Monday, July 18, 2005

I said it some time ago, The blame on Plame is mainly on the dame.

But Mark Steyn says it better:
But in the real world there's only one scandal in this whole wretched business -- that the CIA, as part of its institutional obstruction of the administration, set up a pathetic ''fact-finding mission'' that would be considered a joke by any serious intelligence agency and compounded it by sending, at the behest of his wife, a shrill politically motivated poseur who, for the sake of 15 minutes' celebrity on the cable gabfest circuit, misled the nation about what he found.
I don't know much about Mrs. Plame-Wilson, but if she's in love with Joe Wilson, she can't be all that bright. I too wondered, once I understood what the background on this story was, why the CIA and Plame weren't being fried in the media for sending this joker to Niger to investigate WMD. He obviously didn't do much, and then came home and became a Democrat hitman. His greatest claim to fame is that he gave the world the "Bush lied!" meme, which never has made any sense to anybody who understands the meaning of the word "lied." The left is so frenzied in its desire to bring down Bush that it lobbied for a scandal that has blown back in the faces of two of its major organs, Time and the NYTimes. Couldn't be more richly deserved.
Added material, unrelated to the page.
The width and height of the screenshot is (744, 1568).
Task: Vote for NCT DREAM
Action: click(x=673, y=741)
But wait. There's more! Steyn is at his best when he describes what we really should be worrying about other than imaginary scandals:
Here's the thing: They're still pulling body parts from London's Tube tunnels. Too far away for you? No local angle? OK, how about this? Magdy el-Nashar. He's a 33-year old Egyptian arrested Friday morning in Cairo, and thought to be what they call a ''little emir'' -- i.e., the head honcho in the local terrorist cell, the one who fires up the suicide bombers. Until his timely disappearance, he was a biochemist studying at Leeds University and it's in his apartment the London bombs were made. Previously he was at North Carolina State University.
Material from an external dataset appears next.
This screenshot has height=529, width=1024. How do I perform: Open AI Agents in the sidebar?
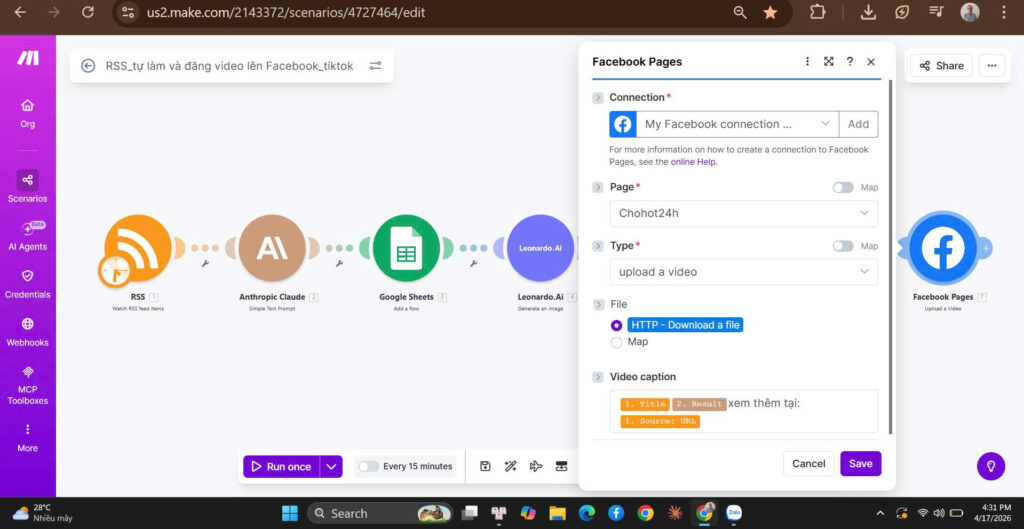click(27, 235)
So this time round he blew up London rather than Washington. Next time, who knows? Who cares? Here's another fellow you don't read much about in America: Kamel Bourgass. He had a plan to unleash ricin in London. Fortunately, the cops got wind of that one and three months ago he was convicted and jailed. Just suppose, instead of the British police raiding Bourgass' apartment but missing el-Nashar's, it had been the other way around, and ricin had been released in aerosol form on the Tube.
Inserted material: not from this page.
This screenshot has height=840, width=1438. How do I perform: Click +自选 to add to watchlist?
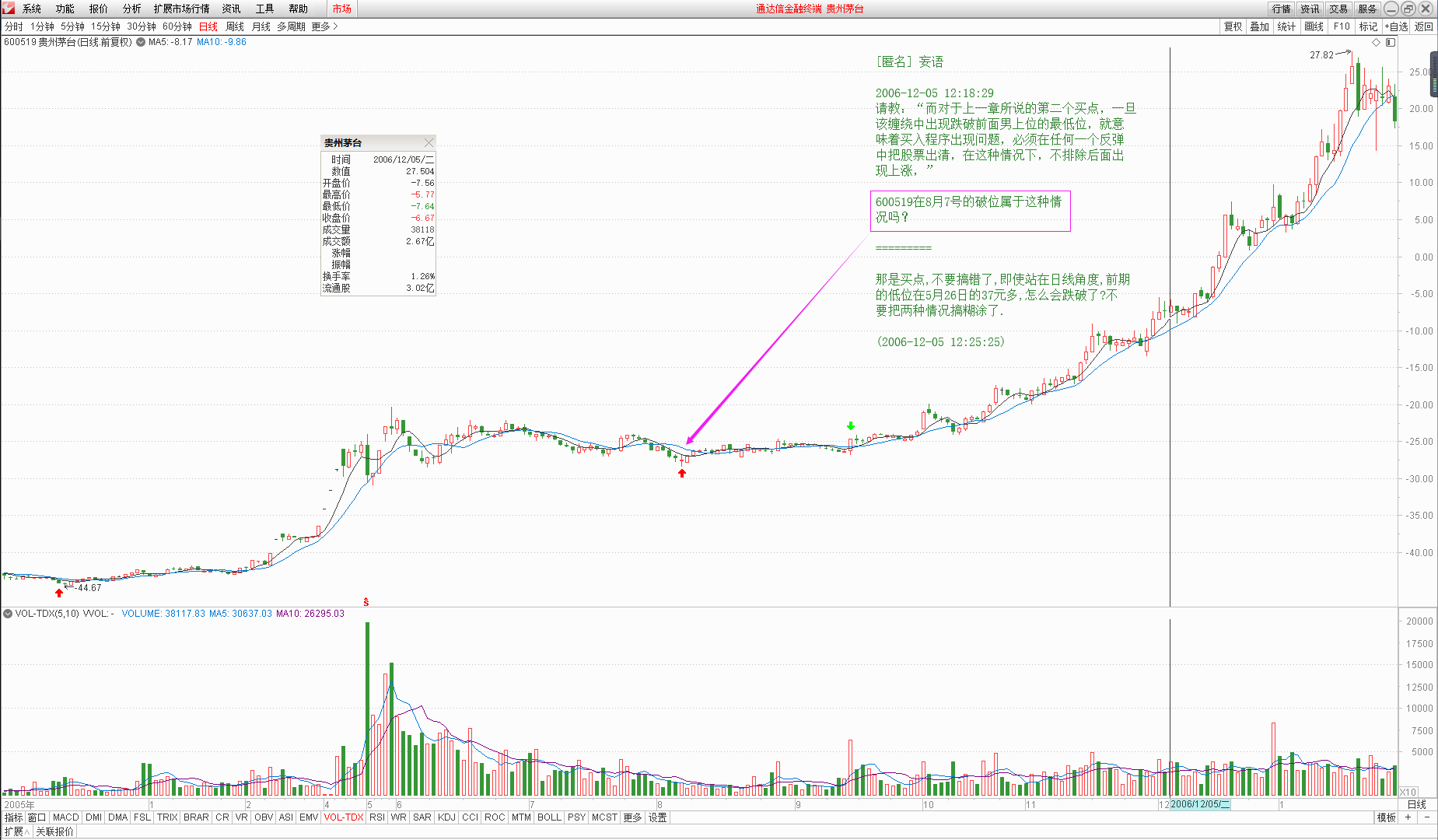(1396, 26)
Kamel Bourgass and Magdy el-Nashar are real people, not phantoms conjured by those lyin' sonsofbitches Bush and Cheney. And to those who say, "but that's why Iraq is a distraction from the war on terror," sorry, it doesn't work like that. It's not either/or; it's a string of connections: unlimited Saudi money, Westernized Islamist fanatics, supportive terrorist states, proliferating nuclear technology. One day it all comes together and there goes the neighborhood. Here's another story you may have missed this week:

''Iran will resume uranium enrichment if the European Union does not recognize its right to do so, two Iranian nuclear negotiators said in an interview published Tuesday.''

Got that? If you don't let us go nuclear, we'll go nuclear. Negotiate that, John Kerry. As with Bourgass and el-Nashar, Hossein Moussavian and Cyrus Nasseri are real Iranian negotiators, not merely the deranged war fantasies of Bush and Cheney.
Read the whole thing. If we had any real objective media in this country, they'd be echoing Steyn and demanding to know why the CIA is working against the interests of the nation with political games instead of doing its job, and why the Democrats are acting like a bunch of disloyal hyenas standing around waiting for someone else to bring down the administration so they can run in and feast.